**TEXTAUSZUG:**
-----

Nach 16 Folgen kehrt „The Walking Dead“ mit der letzten Ausgabe namens „Conquer“ nun in die Sommerpause ein. Die spannende Frage dabei ist natürlich: Mit welchem Gefühl gehen wir nach der emotionalen Achterbahnfahrt der letzten Monate in die vermutlich halbjährige Wartezeit? Versöhnlich, möchte man meinen; zumindest ist das das Motto des Staffelfinales.
Abwechslung durch Gewaltfreiheit
Und das ist angesichts der letzten Entwicklungen doch sehr überraschend, wahrscheinlich die größte Überraschung, die diese abschließende Folge liefern konnte. Wer sich die Mühe machen will, kann gerne in der Kritik der letzten Woche zu „Try“ nachlesen und sich überzeugen, dass die Serie mich in die Irre geleitet hat. Voller Zuversicht schrieb ich noch davon, dass der blutige Ausraster von Rick mit absoluter Gewissheit der nächste Schritt sein wird. Wäre aber auch nicht das erste Mal gewesen. So viel Zeit und Mühe, wie die letzten Folgen in die Auseinandersetzung Rick gegen den Rest von Alexandria gelegt haben, war es offensichtlich. Zu offensichtlich, haben sich die Schreiber wohl gedacht und wählten deshalb den erfrischenden Weg.

-----

**ANGEZEIGTE DATEN:**

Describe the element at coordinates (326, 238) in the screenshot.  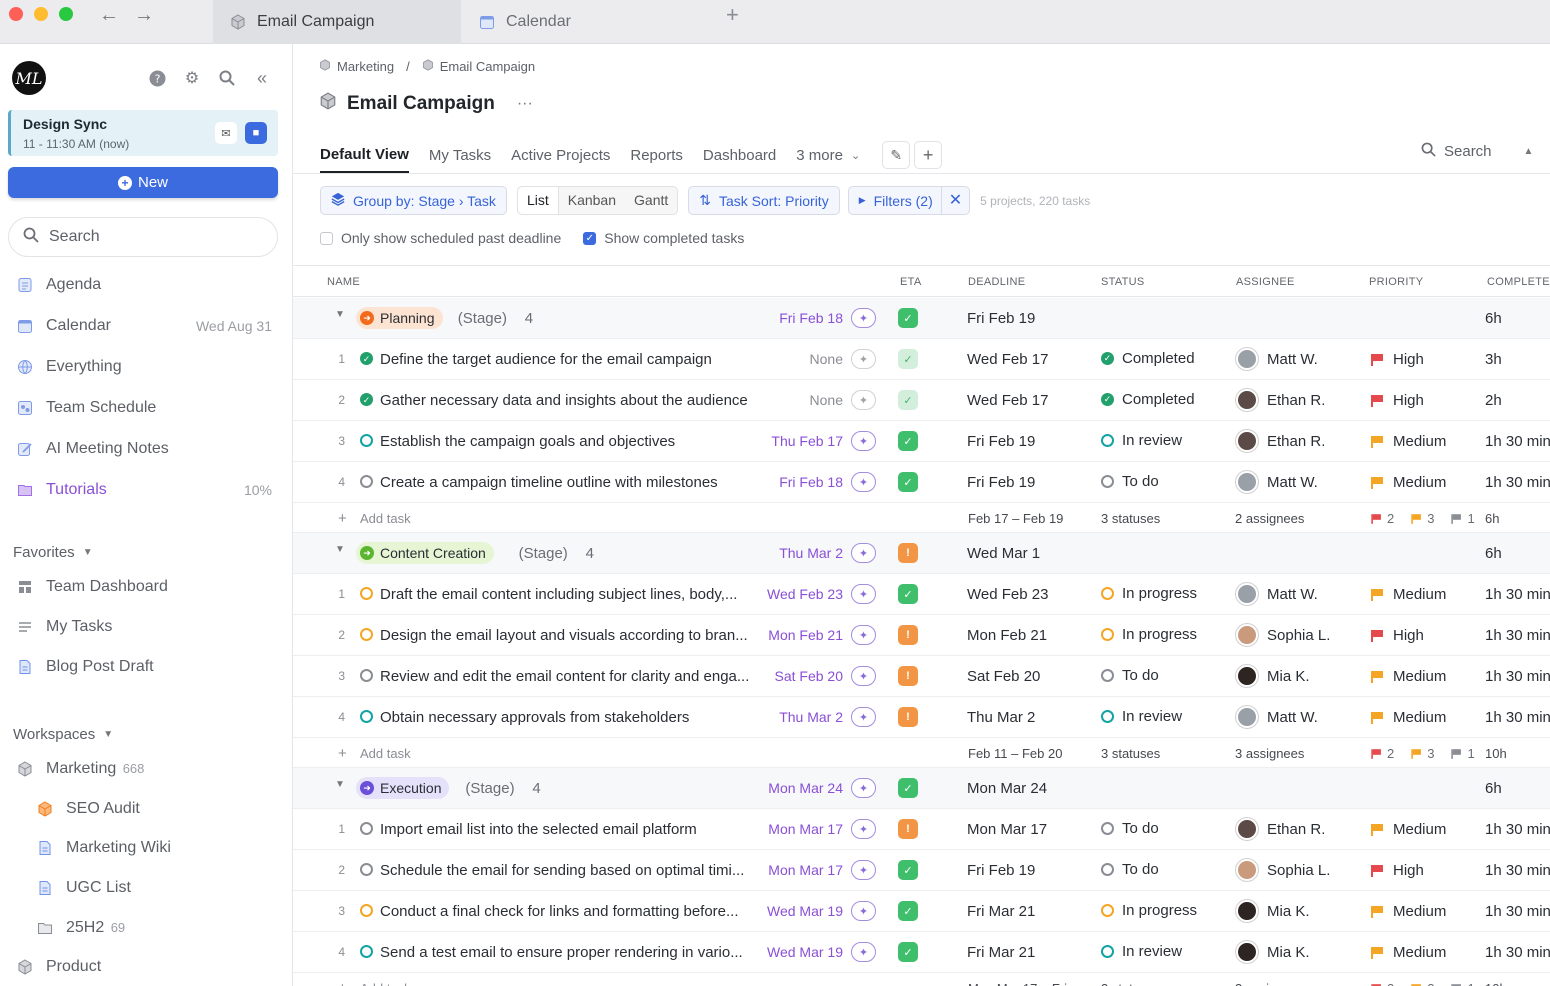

-----

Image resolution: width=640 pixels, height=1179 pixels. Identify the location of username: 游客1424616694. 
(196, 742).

-----

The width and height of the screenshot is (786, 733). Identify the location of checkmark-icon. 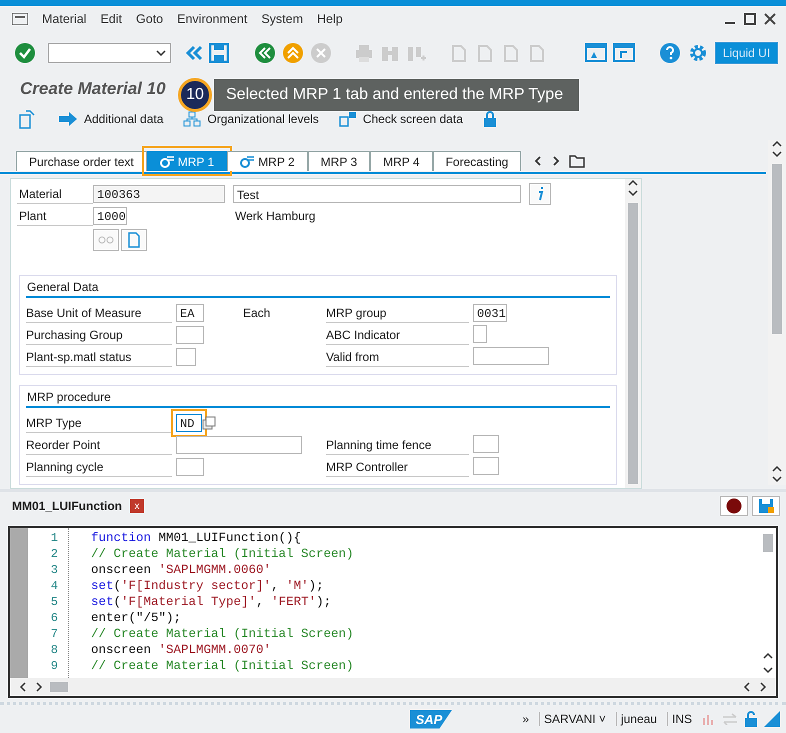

-----

**AUFGABEN UND ÜBUNGEN:**
1. Gib den Textauszug ab „Nach 16 Folgen“ bis hinunter zu „Motto des Staffelfinales.“ wieder und tausche dabei „Sommerpause“ gegen „Winterpause“ aus.
2. Nenne alle Titel, die im Textauszug in Anführungszeichen stehen.
Die Daten haben mit dem Textauszug nichts zu tun.

**LÖSUNGEN:**
1.
Nach 16 Folgen kehrt „The Walking Dead“ mit der letzten Ausgabe namens „Conquer“ nun in die Winterpause ein. Die spannende Frage dabei ist natürlich: Mit welchem Gefühl gehen wir nach der emotionalen Achterbahnfahrt der letzten Monate in die vermutlich halbjährige Wartezeit? Versöhnlich, möchte man meinen; zumindest ist das das Motto des Staffelfinales.

2. „The Walking Dead“, „Conquer“, „Try“